From the Wall Street Journal:
SAN FRANCISCO (MarketWatch) — The U.S. economy is headed for another
recession that government intervention cannot prevent, and such
downturns will occur more often, the Economic Cycle Research Institute
said Friday.
“This is a new recession; it’s not a double dip recession,” said
Lakshman Achuthan, co-founder of ECRI, in a telephone interview. “We
can’t avert it.”
ECRI’s Weekly Leading Index (WLI) growth indicator, reported Friday,
showed U.S. economic growth sliding to negative 7.2% for the week ended
Sept. 23 from negative 6.7% the week before, continuing a trend that
began in August. U.S. economic strength has been declining since May,
according to the WLI. Based on WLI and other indicators, ECRI has
correctly called the last three recessions and recoveries without
triggering any false alarms.
“We are seeing the weakness spread widely,” Achuthan said. “There’s a
contagion, like a wildfire among the forward-looking indicators that’s
not going to be snuffed out. The nature of a recession is not a
statistic. It’s a vicious feedback loop. Sales fall, production falls,
income falls and that depresses sales. We’re in that and it’s going to
run its course.”
Government’s effort to stimulate the economy, coming from both the
Federal Reserve and the Obama administration, is a case of too little,
too late, Achuthan observed. Politicians and central bankers simply
can’t move as fast as the business cycle, he said.
“Even in the best of times, government intervention is too small; it’s
dwarfed by the business cycle,” Achuthan said. “Earlier this year these
leading indicators were turning down and starting to weaken. Maybe there
was a slim chance back then. Today it’s water under the bridge.”
A second recession in as many years will lead to higher unemployment,
lower tax revenue, and poses obvious challenges for stocks, but
investors should get used to more frequent up-and-down cycles, Achuthan
said.
“We are in an era of more frequent recessions,” Achuthan noted. The
long, benevolent expansions of the 1980s and 1990s that created a
generation of stock investors and an equity culture in the U.S. are
relics of the past, he said. Going forward, he added, business cycles
will be shorter and sharper — as was true in the 1970s and in fact for
much of the country’s history.
Accordingly, since economic recoveries will be more fragile and easily
derailed, investors should expect continued heightened volatility for
stocks, he explained, “If you have a big negative shock it can take a mild- or even medium- intense recession and make it really bad,” Achuthan said.
That said, no indicators currently are suggesting the economy faces a
Great Recession comparable to 2008, Achuthan added. “But I can’t rule it
out either,” he said, “because the Great Recession was great in part
because of the shocks” including the failure of Lehman Brothers in
September 2008 that froze the financial markets.
Nowadays, Achuthan said, the debt crisis in Europe is the most obvious
potential trigger for a protracted breakdown in the global economy.
Still, he said, “If that crisis is somehow averted, it doesn’t mean were
OK. We’re still going to have a recession.
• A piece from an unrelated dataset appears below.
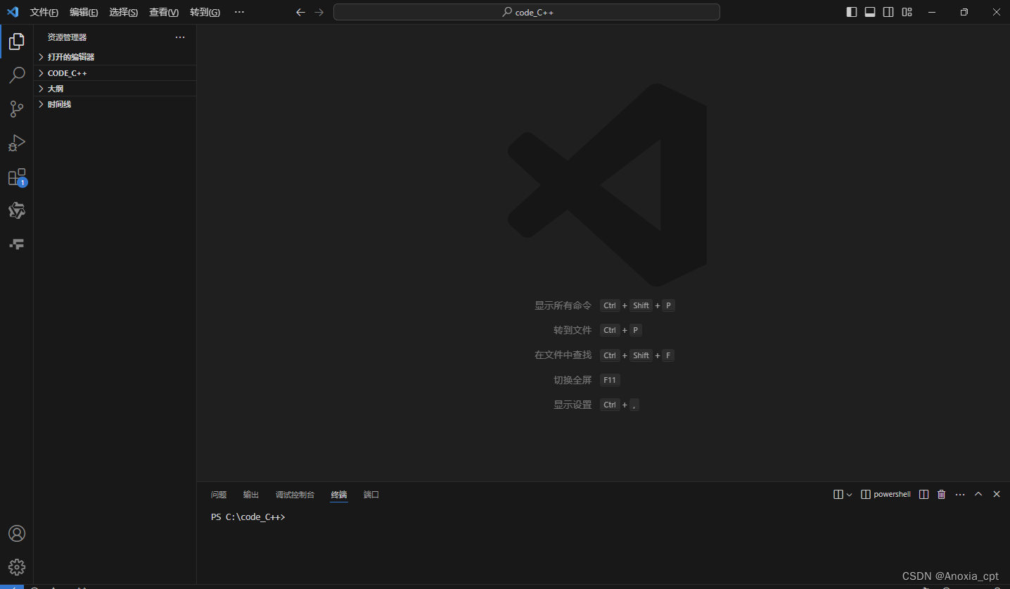Open the Explorer view icon
Screen dimensions: 1010x589
point(17,41)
If that crisis is not
averted, that recession has a likelihood of being worse.”
Investors, meanwhile, will have to adjust their thinking about how they buy and sell stocks, he added.
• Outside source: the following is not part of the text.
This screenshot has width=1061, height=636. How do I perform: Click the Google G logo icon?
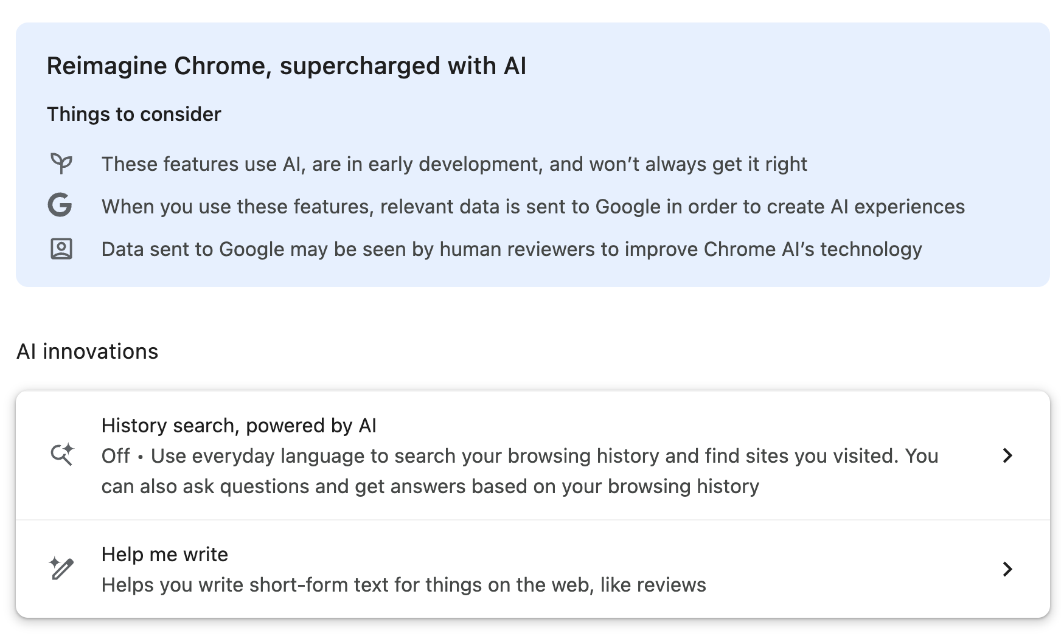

“Bear markets are associated with recession,” Achuthan said. “If you
have frequent recessions the equity risk premium gets elevated and can’t
come down.” In that scenario, stocks tend to trade in a range and
investors have to be more nimble and more watchful. It’s an environment
not unlike the sideways market of 1966-1982. In those years, said
Achuthan, “You could make a fortune if you weren’t buying and holding.”